Top of Dataset content

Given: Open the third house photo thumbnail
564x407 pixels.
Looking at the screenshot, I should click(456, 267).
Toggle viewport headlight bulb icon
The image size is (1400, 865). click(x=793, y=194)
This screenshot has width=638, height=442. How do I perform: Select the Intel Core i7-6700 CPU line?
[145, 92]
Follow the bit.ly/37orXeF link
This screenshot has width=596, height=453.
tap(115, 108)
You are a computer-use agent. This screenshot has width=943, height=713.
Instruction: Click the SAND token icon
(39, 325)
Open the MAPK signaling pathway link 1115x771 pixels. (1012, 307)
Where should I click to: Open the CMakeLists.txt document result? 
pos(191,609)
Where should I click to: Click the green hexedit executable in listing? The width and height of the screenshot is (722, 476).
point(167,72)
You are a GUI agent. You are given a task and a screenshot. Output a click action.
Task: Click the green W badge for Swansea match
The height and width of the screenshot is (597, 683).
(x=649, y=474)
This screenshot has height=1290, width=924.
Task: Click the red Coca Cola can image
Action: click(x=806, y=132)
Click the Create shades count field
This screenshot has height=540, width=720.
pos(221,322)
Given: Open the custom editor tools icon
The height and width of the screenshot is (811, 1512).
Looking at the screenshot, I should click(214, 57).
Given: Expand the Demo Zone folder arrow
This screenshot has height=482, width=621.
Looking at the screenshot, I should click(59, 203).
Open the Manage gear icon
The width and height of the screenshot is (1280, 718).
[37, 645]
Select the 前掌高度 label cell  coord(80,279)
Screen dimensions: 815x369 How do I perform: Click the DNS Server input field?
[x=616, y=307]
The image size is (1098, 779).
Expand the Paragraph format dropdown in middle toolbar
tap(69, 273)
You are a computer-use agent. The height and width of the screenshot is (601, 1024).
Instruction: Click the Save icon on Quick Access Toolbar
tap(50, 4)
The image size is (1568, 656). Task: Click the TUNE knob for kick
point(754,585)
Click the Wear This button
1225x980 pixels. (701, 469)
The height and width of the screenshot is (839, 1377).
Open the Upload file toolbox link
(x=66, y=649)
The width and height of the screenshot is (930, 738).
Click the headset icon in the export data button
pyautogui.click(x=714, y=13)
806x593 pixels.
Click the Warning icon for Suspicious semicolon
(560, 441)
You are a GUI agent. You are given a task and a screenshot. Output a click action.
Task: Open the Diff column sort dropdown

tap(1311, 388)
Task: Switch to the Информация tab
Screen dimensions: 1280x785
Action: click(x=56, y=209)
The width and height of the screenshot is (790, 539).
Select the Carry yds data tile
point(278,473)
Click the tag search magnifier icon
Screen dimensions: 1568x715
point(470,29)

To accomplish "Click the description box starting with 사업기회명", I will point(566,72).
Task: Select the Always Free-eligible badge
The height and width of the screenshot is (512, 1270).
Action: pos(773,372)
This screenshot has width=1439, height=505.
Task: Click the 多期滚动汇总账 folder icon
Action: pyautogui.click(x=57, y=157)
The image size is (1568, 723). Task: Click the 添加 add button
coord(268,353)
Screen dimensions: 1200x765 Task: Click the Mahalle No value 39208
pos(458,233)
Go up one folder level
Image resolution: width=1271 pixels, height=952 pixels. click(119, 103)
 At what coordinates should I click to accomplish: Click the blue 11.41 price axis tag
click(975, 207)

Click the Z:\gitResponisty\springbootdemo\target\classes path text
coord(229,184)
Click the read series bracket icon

Bottom of Dataset content

-- What the task requires --
Reproduce every line above, keeping each word exactly as it appears.

-- The answer --
Given: Open the third house photo thumbnail
564x407 pixels.
Looking at the screenshot, I should click(456, 267).
Toggle viewport headlight bulb icon
The image size is (1400, 865). click(x=793, y=194)
This screenshot has width=638, height=442. How do I perform: Select the Intel Core i7-6700 CPU line?
[145, 92]
Follow the bit.ly/37orXeF link
This screenshot has width=596, height=453.
tap(115, 108)
You are a computer-use agent. This screenshot has width=943, height=713.
Instruction: Click the SAND token icon
(39, 325)
Open the MAPK signaling pathway link 1115x771 pixels. (1012, 307)
Where should I click to: Open the CMakeLists.txt document result? 
pos(191,609)
Where should I click to: Click the green hexedit executable in listing? The width and height of the screenshot is (722, 476).
point(167,72)
You are a GUI agent. You are given a task and a screenshot. Output a click action.
Task: Click the green W badge for Swansea match
The height and width of the screenshot is (597, 683).
(x=649, y=474)
This screenshot has height=1290, width=924.
Task: Click the red Coca Cola can image
Action: click(x=806, y=132)
Click the Create shades count field
This screenshot has height=540, width=720.
pos(221,322)
Given: Open the custom editor tools icon
The height and width of the screenshot is (811, 1512).
Looking at the screenshot, I should click(214, 57).
Given: Expand the Demo Zone folder arrow
This screenshot has height=482, width=621.
Looking at the screenshot, I should click(59, 203).
Open the Manage gear icon
The width and height of the screenshot is (1280, 718).
[37, 645]
Select the 前掌高度 label cell  coord(80,279)
Screen dimensions: 815x369 How do I perform: Click the DNS Server input field?
[x=616, y=307]
The image size is (1098, 779).
Expand the Paragraph format dropdown in middle toolbar
tap(69, 273)
You are a computer-use agent. The height and width of the screenshot is (601, 1024).
Instruction: Click the Save icon on Quick Access Toolbar
tap(50, 4)
The image size is (1568, 656). Task: Click the TUNE knob for kick
point(754,585)
Click the Wear This button
1225x980 pixels. (701, 469)
The height and width of the screenshot is (839, 1377).
Open the Upload file toolbox link
(x=66, y=649)
The width and height of the screenshot is (930, 738).
Click the headset icon in the export data button
pyautogui.click(x=714, y=13)
806x593 pixels.
Click the Warning icon for Suspicious semicolon
(560, 441)
You are a GUI agent. You are given a task and a screenshot. Output a click action.
Task: Open the Diff column sort dropdown

tap(1311, 388)
Task: Switch to the Информация tab
Screen dimensions: 1280x785
Action: click(x=56, y=209)
The width and height of the screenshot is (790, 539).
Select the Carry yds data tile
point(278,473)
Click the tag search magnifier icon
Screen dimensions: 1568x715
point(470,29)

To accomplish "Click the description box starting with 사업기회명", I will point(566,72).
Task: Select the Always Free-eligible badge
The height and width of the screenshot is (512, 1270).
Action: pos(773,372)
This screenshot has width=1439, height=505.
Task: Click the 多期滚动汇总账 folder icon
Action: pyautogui.click(x=57, y=157)
The image size is (1568, 723). Task: Click the 添加 add button
coord(268,353)
Screen dimensions: 1200x765 Task: Click the Mahalle No value 39208
pos(458,233)
Go up one folder level
Image resolution: width=1271 pixels, height=952 pixels. click(119, 103)
 At what coordinates should I click to accomplish: Click the blue 11.41 price axis tag
click(975, 207)

Click the Z:\gitResponisty\springbootdemo\target\classes path text
coord(229,184)
Click the read series bracket icon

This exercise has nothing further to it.